右四月末日以後上告人が仁田村に居住しない事実は本件訴訟において参酌せらるべきものでないのみならず、上告人としては本件訴訟等の関係で福岡市を連絡場所として届出て同市滞在の上これが遺憾なきを期しているのであつて、このことは上告人の訴訟上の抗弁を観れば明である。

これを要するに原判決は上告人の住所移転の意思並にこれを実現する客観的事実を認定し乍ら前記のような理由で上告人が仁田村に住居するの意思なしと認定せられたのは明に理由不備又は理由齟齬の非難を免れないものと信ずる。

第二点 原判決には審理不尽の違法があるものと信ずる。

原判決が成立に争ないものとして事実認定に採用せられた甲第二号証明書は上告人が福岡市より昭和二十五年十一月十七日に長崎県仁田村住転出の為め昭和二十六年四月執行の地方選挙には昭和二十五年九月十五日現在調基本選挙人名簿の記載を市外転出者として符箋処理して福岡市にては選挙権を有しないものとされたことの福岡市選挙管理委員会委員長の証明書である。
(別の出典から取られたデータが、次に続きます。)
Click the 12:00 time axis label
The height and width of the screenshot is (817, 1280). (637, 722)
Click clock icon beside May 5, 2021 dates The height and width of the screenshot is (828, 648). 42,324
果して然らば原判決の如く上告人が昭和二十五年十一月二十七日長崎県仁田村へ転入居住したることを否定するにおいては憲法において保障する国民の固有の権利である選挙権はじうりんせられ、上告人は福岡市においても将又長崎県仁田村においても選挙権を失う結果となるものであつて上告人自ら転出転入の手続をなしたのであるからその責は上告人にあると軽々に言い去ることは出来ない。

上告人がなした転出の手続によつて福岡市において職権を以て選挙権を失わしめた事実は長崎県仁田村に居住する意思を認める最も有力な証拠であるといわねばならない。原判決は上告人が仁田村に居住する意思がないと認定するについて前記第一点記載のように単に上告人の経営する会社本店の所在地が福岡市にあること及び昭和二十六年四月三十日以降仁田村に居住しなかつた事等を以てせられているけれども、元来公職選挙法に規定する選挙人名簿の制度は国民の選挙権行使の手続を完備する為めにこれを最小限度に犠牲にするものであつてそれ以上に選挙権の剥奪となるなれば明に憲法の規定する原則に反するものと解さねばならない。
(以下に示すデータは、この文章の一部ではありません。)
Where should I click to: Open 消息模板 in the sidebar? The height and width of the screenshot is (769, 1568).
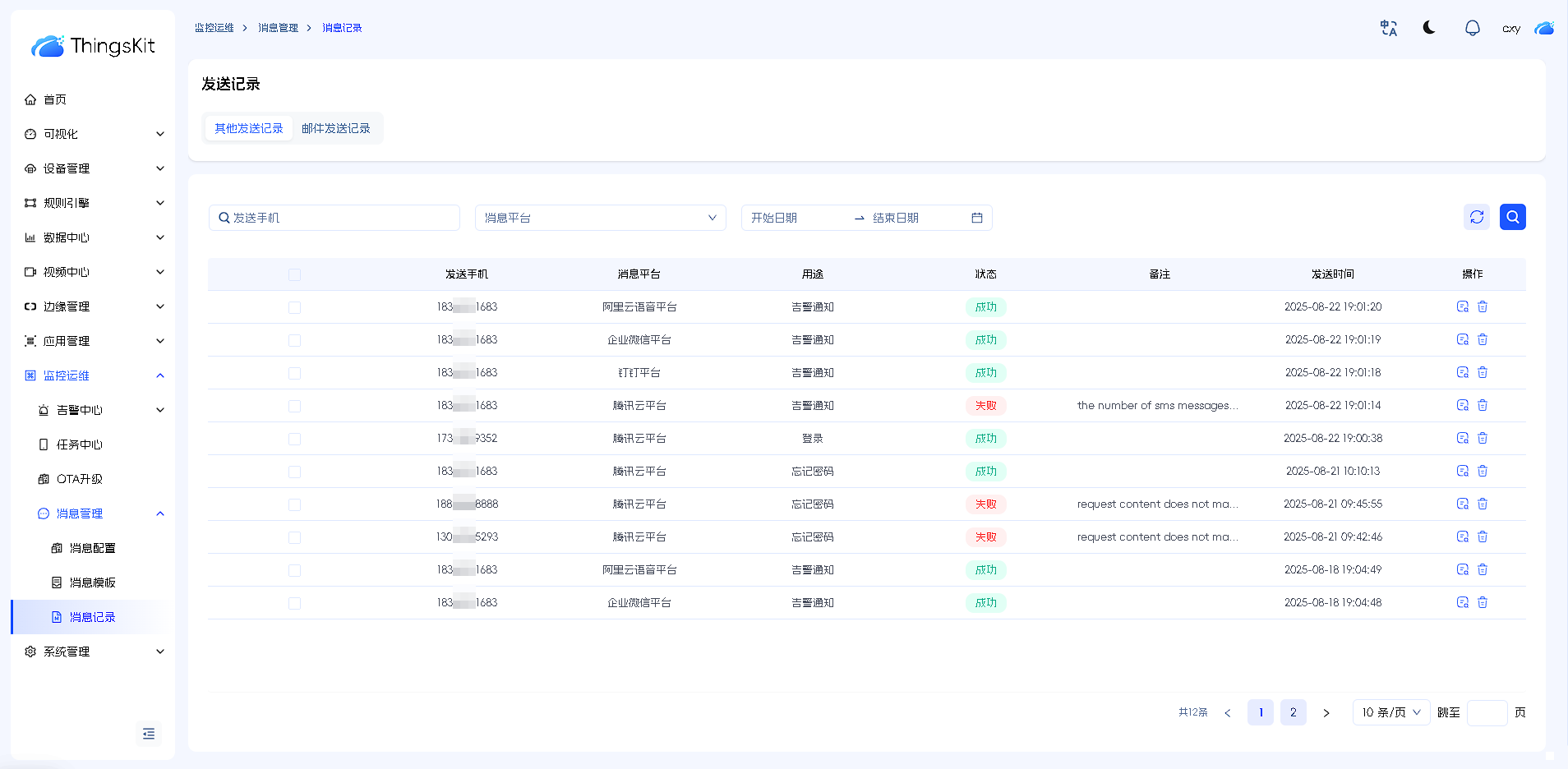(92, 583)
住所の変更の意思を明にするには当時法的には農林省発行の転出証明を受け、寄留届を変更する以外に方法はないのであつて、斯かる手続がなされ且つこれに伴う事実があればその住所が変更せられたとみるのが社会常識でなければならない。なんとなれば右の手続が履まれた以上公職選挙法上二重に選挙権を取得する弊は除かれているからである。然るに原判決のように上告人の意思を無視して仁田村に居住するの意思がないと判断せらるるにおいては前記証拠に対比し特段の事情がなければならない。原判決は単に私法上の法律関係よりみて上告人の住所を認定せられたのであつて選挙に関する法律関係によりすれば明に審理を尽さないものといわねばならない。

第三点 原判決は公職選挙法第二十六条を適用し上告人が選挙の期日以前引続き三ケ月以来長崎県仁田村に住所を有しないとされたのであるけれども憲法第九十三条第二項によれば地方公共団体の議会の議員はその地方公共団体の住民が直接これを選挙するものであつて地方公共団体の住民であれば当然選挙権がなければならない。然るに公職選挙法第九条第二項同第二十六条第一項は地方公共団体の住民であつて且つ三ケ月以来その区域に住所を有するものに制限しているのであるが、選挙人名簿作成その他選挙施行に重大な支障ない限りこれが制限をなすことは憲法第九十三条に違反し同第十五条の保障する国民の選挙権を侵害するものである。選挙人名簿作成について特に三ケ月以来住所を有するものに制限しなければならない特段の理由はないものと思われるので公職選挙法第九条第二項同第二十六条第一項は憲法に違反し効力のないものと思われる。然るにこの規定を適用した原判決も亦違法たるを免れない。

右の諸点につき原判決は法令に違背するものであるから破棄の上相当な御裁判を求める次第である。